Saving for retirement poses some unique challenges: How are you supposed to prioritize retirement savings against the long list of more immediate goals? How are you supposed to find the motivation to prepare for something that’s decades away? How can you quantify the amount you will need to save when you have no idea what your future will look like? The good news is that you can boost your retirement savings by practicing the same good money habits that apply to smaller savings goals.
Savings thrive when they have long stretches of uninterrupted time in which to accumulate and compound, so it’s in your best interest to eliminate any obstacles that threaten those ideal saving conditions. Focus on paying off any high-interest debt—you know, the kind that sucks up money that could otherwise be going toward your goals. Eliminating roadblocks also means having a healthy emergency fund in place, so that your savings progress doesn’t get wiped out by an unexpected job loss (a good starting point is three months’ worth of expenses).
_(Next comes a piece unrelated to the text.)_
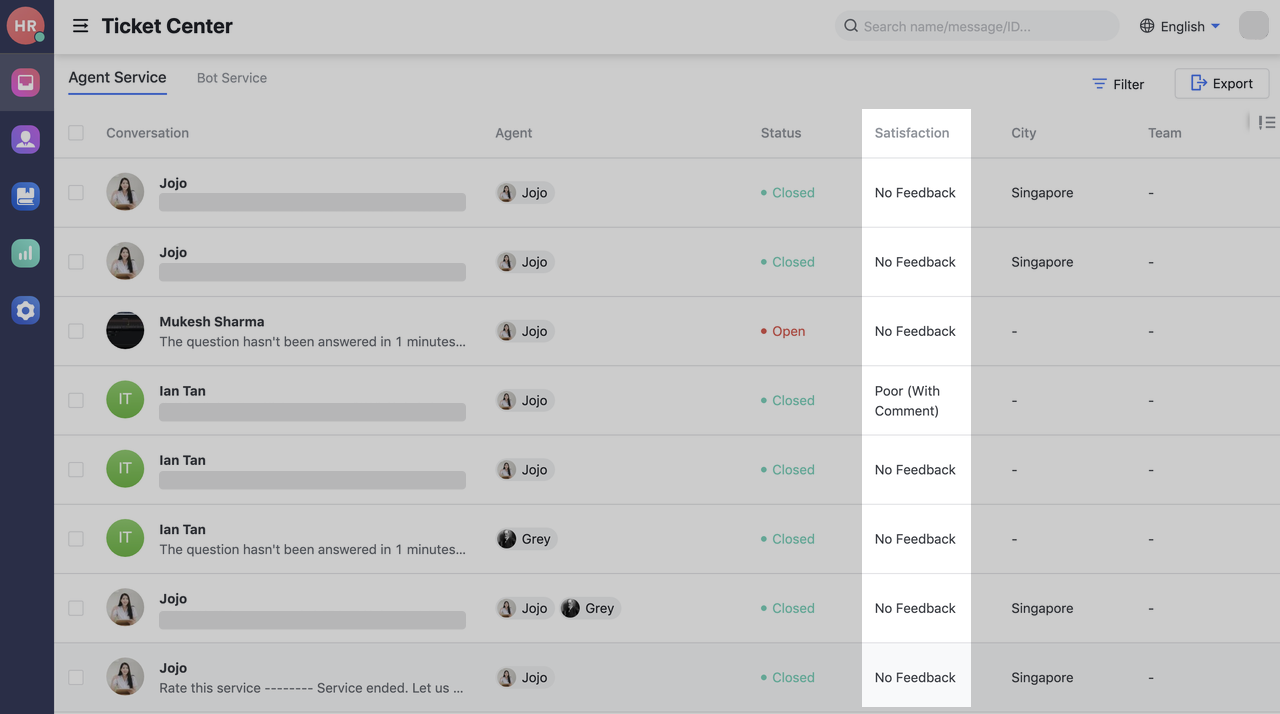1280x714 pixels.
Task: Check the first Jojo conversation's checkbox
Action: click(75, 192)
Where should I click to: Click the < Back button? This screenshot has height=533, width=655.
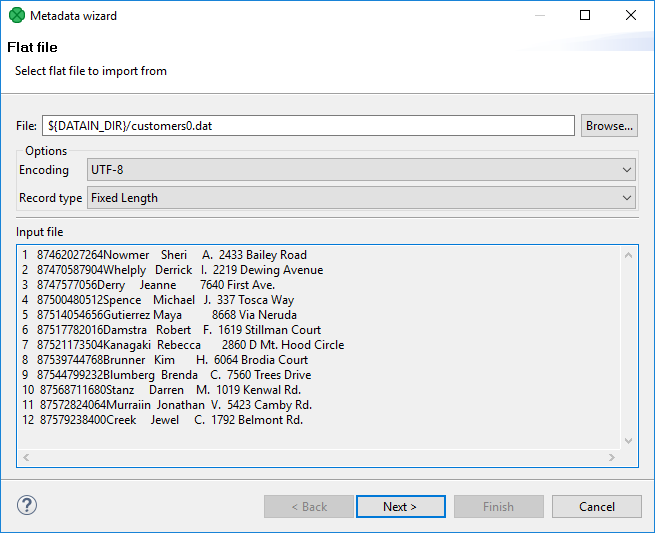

So your emergency fund is set up and your debt-management plan is in place—now is a great time to see if there are ways to automate your savings at work and at home. Can your employer automatically deduct your retirement contributions from your paycheck? Can you set up your online banking system to regularly transfer a certain amount to your savings account? Look for ways to make the act of saving easier, more consistent and less time-consuming.
Increase Savings Along With Income
As your income increases, increase the amount you contribute to your savings goals. It’s very easy to slip into a slightly larger lifestyle after a raise. It’s equally easy to treat unexpected income as “extra money,” whether it’s a bonus at work or $20 in a birthday card from Grandma. There’s nothing wrong with rewarding yourself from time to time, but limiting your living expenses—even in times where you don’t have to—will free up more resources for your long-term savings goals. More importantly, you’ll be better prepared should your income levels take a hit. Allow your savings to scale up with your income, but don’t let your expenses scale up along with them!